Atak na Moskwę skomentował oburzony szef Grupy Wagnera Jewgienij Prigożyn, który oskarżył Ministerstwo Obrony Rosji o bezczynność w czasie nalotu. - Wy śmierdzące dranie, co wy robicie?! - rozpoczął swój wywód. - Ruszcie d**y z foteli, gdzie zostaliście usadzeni, by bronić tego kraju. Jesteście Ministerstwem Obrony, a nie robicie żadnego kroku naprzód - krzyczał oburzony szef Wagnerowców na nagraniu udostępnionym w mediach społecznościowych m.in. przez doradcę szefa MSW Ukrainy, Antona Geraszczenko.
- Dlaczego, do cholery, pozwoliliście, aby te drony wleciały do Moskwy?! - pytał wściekły "kucharz Putina". - Jeśli wleciałyby do waszych domów w Rublewce i je spaliły, piep**** to, niech wasze domy płoną - krzyczał Prigożyn. Szef Grupy Wagnera podkreślił, że atakiem zostali dotknięci przede wszystkim "zwykli ludzie" - Jako obywatel żywię głęboką urazę przez fakt, że te szumowiny siedzą cicho na tłustych d***ach wysmarowanych drogimi kremami - powiedział na nagraniu. Podkreślił także, że wielokrotnie w przeszłości przestrzegał już przed bezczynnością ministerstwa, jednak nikt nie chciał go słuchać.

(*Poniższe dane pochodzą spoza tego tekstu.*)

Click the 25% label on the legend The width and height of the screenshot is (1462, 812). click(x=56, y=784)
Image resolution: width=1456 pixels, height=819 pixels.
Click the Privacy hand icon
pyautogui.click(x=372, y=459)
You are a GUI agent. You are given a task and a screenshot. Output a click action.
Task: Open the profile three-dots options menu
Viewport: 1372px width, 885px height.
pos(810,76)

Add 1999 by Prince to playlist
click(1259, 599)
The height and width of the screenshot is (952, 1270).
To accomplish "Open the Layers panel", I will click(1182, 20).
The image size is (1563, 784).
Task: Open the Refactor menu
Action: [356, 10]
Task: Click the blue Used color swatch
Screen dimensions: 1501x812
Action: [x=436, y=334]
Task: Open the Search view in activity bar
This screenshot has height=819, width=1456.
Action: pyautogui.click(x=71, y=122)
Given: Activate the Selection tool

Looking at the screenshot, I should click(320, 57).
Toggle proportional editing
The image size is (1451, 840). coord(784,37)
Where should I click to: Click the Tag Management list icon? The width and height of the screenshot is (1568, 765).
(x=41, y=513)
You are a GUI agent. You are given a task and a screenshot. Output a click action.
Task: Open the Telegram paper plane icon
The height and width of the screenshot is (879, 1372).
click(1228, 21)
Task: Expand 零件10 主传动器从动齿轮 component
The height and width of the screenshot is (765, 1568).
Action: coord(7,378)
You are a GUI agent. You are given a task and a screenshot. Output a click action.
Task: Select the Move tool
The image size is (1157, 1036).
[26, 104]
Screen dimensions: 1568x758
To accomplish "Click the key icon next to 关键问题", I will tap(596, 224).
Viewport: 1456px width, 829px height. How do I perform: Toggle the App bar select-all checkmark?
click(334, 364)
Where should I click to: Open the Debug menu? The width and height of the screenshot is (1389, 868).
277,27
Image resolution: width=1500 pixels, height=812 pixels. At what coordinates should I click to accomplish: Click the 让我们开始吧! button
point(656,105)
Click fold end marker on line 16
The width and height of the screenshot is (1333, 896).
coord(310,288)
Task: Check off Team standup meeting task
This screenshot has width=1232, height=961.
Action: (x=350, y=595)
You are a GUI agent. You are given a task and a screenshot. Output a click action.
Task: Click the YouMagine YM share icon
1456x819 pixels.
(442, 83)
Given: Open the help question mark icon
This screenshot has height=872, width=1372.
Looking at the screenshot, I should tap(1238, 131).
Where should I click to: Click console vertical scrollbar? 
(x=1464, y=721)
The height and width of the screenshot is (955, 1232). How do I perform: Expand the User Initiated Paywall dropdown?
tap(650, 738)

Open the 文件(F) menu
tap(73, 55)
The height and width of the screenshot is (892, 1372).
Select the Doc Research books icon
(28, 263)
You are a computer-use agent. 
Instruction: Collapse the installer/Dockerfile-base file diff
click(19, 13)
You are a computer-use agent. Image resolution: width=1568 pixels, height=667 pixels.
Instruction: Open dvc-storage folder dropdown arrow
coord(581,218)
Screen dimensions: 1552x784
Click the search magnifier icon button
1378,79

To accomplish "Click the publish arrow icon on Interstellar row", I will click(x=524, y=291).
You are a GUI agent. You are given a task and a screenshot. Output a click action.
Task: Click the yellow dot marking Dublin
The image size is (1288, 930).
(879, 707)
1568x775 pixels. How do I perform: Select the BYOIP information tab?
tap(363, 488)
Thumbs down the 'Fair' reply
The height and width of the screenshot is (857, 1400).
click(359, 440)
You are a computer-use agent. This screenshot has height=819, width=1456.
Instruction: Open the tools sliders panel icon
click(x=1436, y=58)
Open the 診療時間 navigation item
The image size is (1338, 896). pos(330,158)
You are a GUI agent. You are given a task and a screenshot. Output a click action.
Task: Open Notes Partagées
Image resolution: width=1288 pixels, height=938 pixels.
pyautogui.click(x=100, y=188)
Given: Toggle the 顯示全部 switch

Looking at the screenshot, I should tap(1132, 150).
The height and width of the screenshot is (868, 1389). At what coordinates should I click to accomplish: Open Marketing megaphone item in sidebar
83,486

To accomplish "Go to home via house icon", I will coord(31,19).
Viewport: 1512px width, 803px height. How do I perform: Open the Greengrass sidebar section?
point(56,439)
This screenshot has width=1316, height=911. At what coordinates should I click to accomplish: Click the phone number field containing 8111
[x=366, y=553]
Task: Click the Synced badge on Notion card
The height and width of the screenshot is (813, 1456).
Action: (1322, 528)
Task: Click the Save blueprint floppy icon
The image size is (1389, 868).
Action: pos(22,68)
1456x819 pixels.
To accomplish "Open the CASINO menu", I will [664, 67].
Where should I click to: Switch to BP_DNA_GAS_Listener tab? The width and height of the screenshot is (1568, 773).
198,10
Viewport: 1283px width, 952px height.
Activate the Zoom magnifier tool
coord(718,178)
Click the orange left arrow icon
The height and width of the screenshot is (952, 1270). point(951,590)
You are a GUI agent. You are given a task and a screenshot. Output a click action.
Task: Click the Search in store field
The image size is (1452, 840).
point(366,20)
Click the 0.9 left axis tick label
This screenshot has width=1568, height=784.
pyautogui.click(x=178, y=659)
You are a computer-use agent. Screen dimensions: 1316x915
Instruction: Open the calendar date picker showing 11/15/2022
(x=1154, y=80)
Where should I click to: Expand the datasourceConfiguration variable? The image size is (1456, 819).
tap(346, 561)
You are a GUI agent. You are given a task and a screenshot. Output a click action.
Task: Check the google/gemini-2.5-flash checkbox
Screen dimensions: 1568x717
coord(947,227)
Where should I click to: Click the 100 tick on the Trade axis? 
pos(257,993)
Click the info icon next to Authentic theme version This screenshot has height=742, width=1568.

Do wtorkowego nalotu na Moskwę odniósł się także sam Władimir Putin. - System obrony powietrznej działał zadowalająco podczas ataku dronów na Moskwę, ale jest praca do zrobienia. Jest jasne, co należy zrobić, aby uszczelnić obronę powietrzną w stolicy. Zrobimy to - przekazał rosyjski przywódca, cytowany przez agencję Interfax. Putin stwierdził także, że wtorkowy nalot na stolicę był odpowiedzią na rosyjski atak na siedzibę ukraińskiego wywiadu wojskowego. Według prezydenta "w odpowiedzi, demonstracyjnie, reżim w Kijowie wybrał inną drogę prób zastraszenia Rosji, zastraszenia rosyjskich obywateli i uderzenia w budynki mieszkalne". Władimir Putin podkreślił, że atak ten stanowił oznakę działalności terrorystycznej.